> **Work instructions**: Reproduce the entries verbatim from the line containing "Expand the Product navigation dropdown" through the end of the entries, with both ends included and the pictures omitted.

> **Task material**:
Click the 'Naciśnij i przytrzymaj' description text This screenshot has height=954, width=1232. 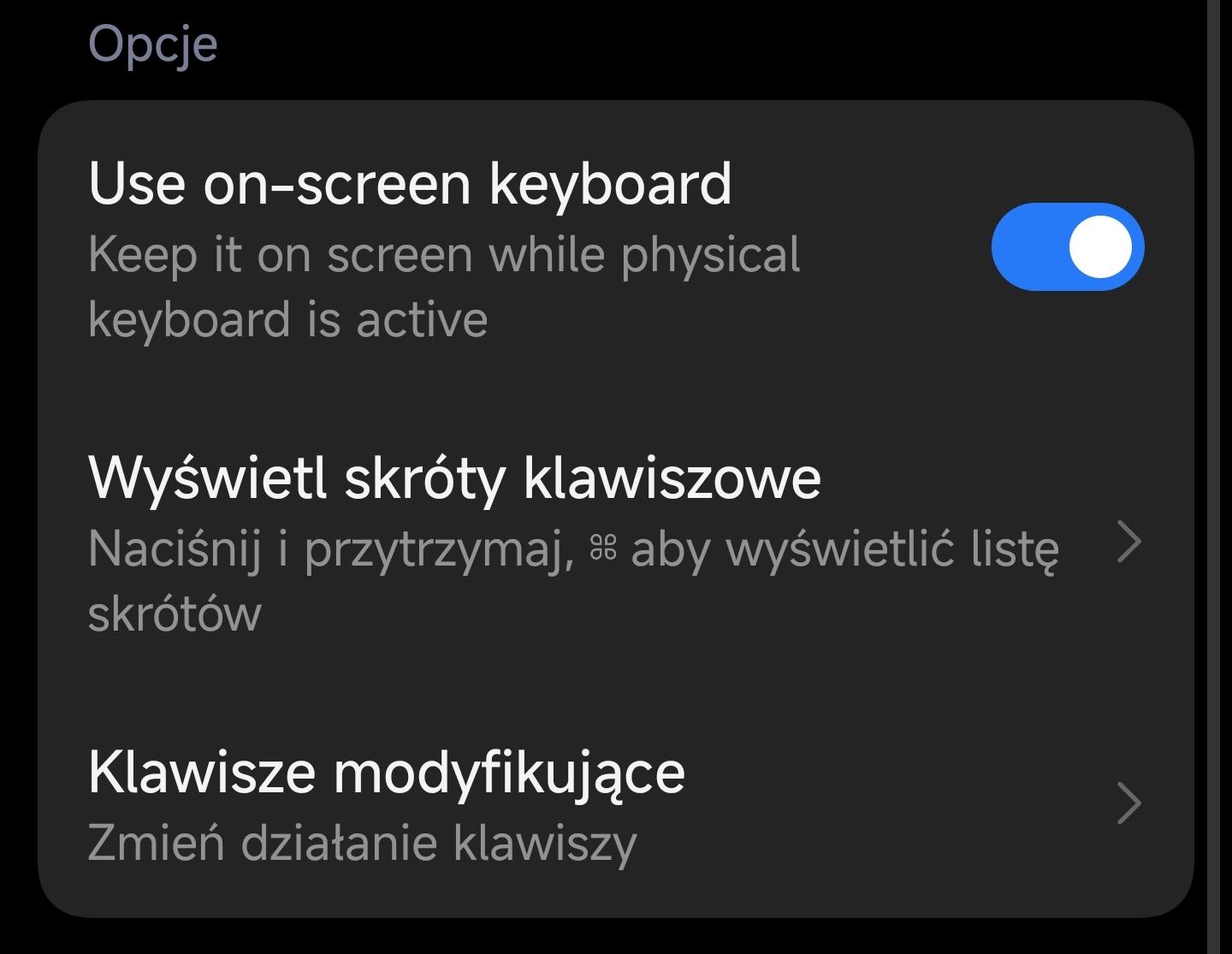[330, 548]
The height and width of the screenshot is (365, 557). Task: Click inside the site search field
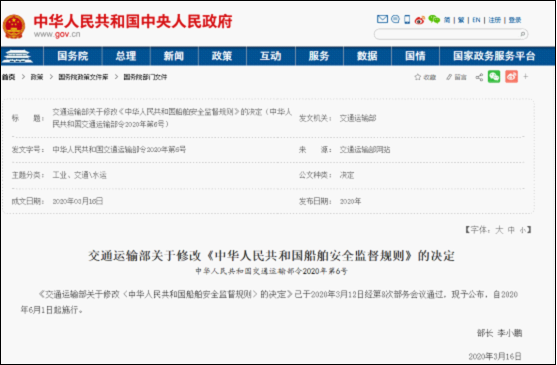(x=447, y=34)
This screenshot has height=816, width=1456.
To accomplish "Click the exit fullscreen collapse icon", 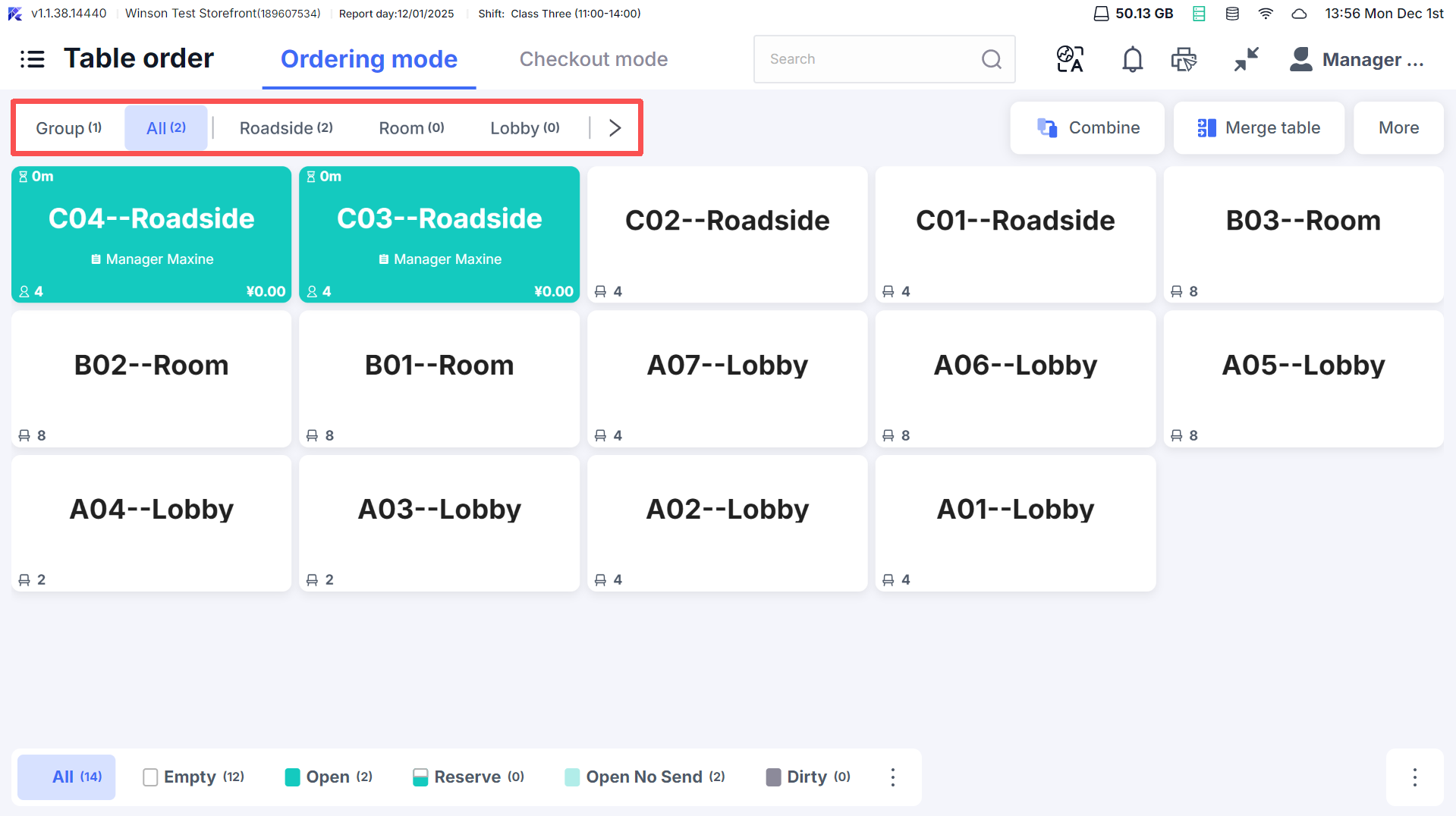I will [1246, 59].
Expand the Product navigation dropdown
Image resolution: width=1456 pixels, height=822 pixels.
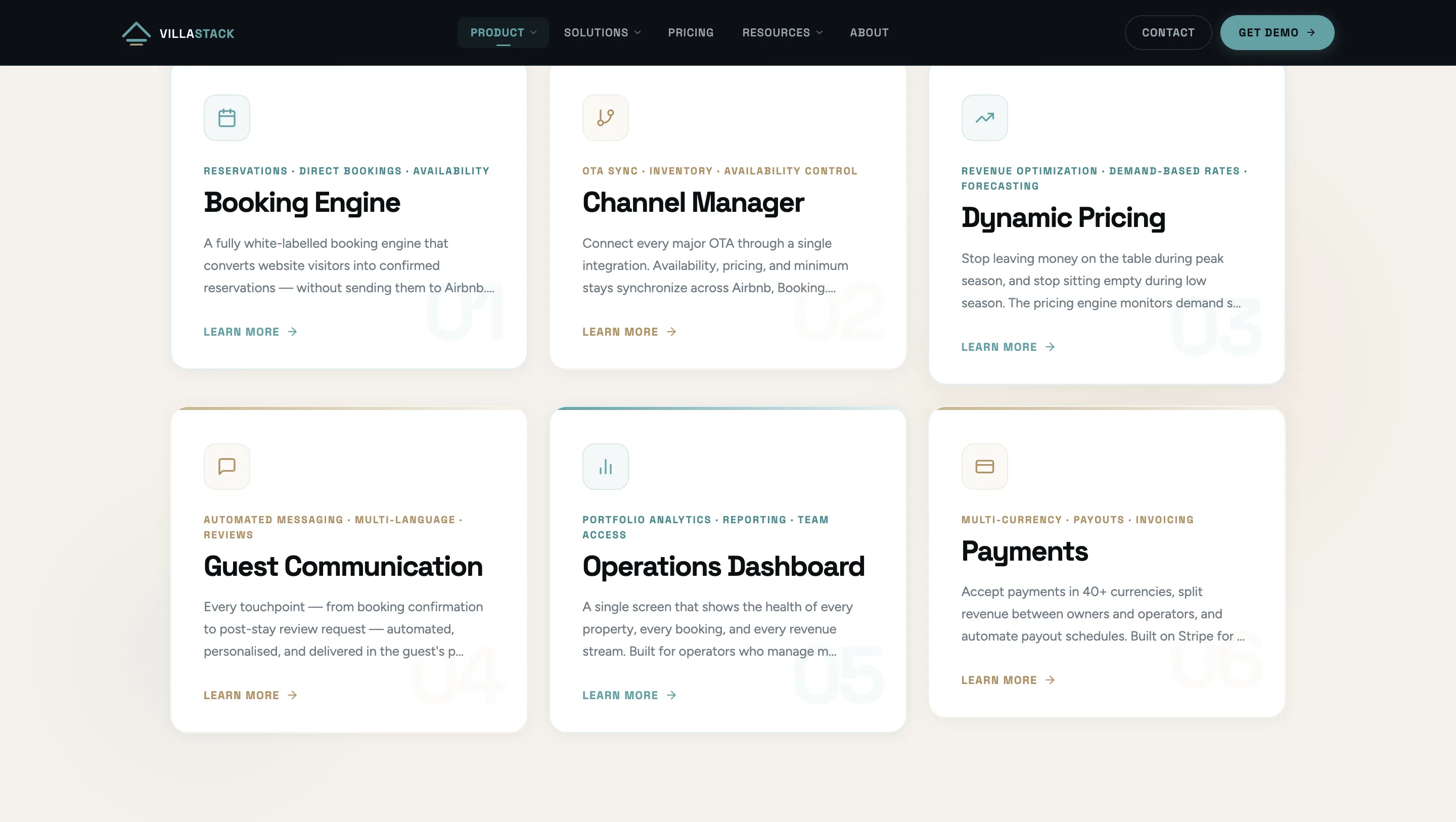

> **The response**:
Expand the Product navigation dropdown
Image resolution: width=1456 pixels, height=822 pixels.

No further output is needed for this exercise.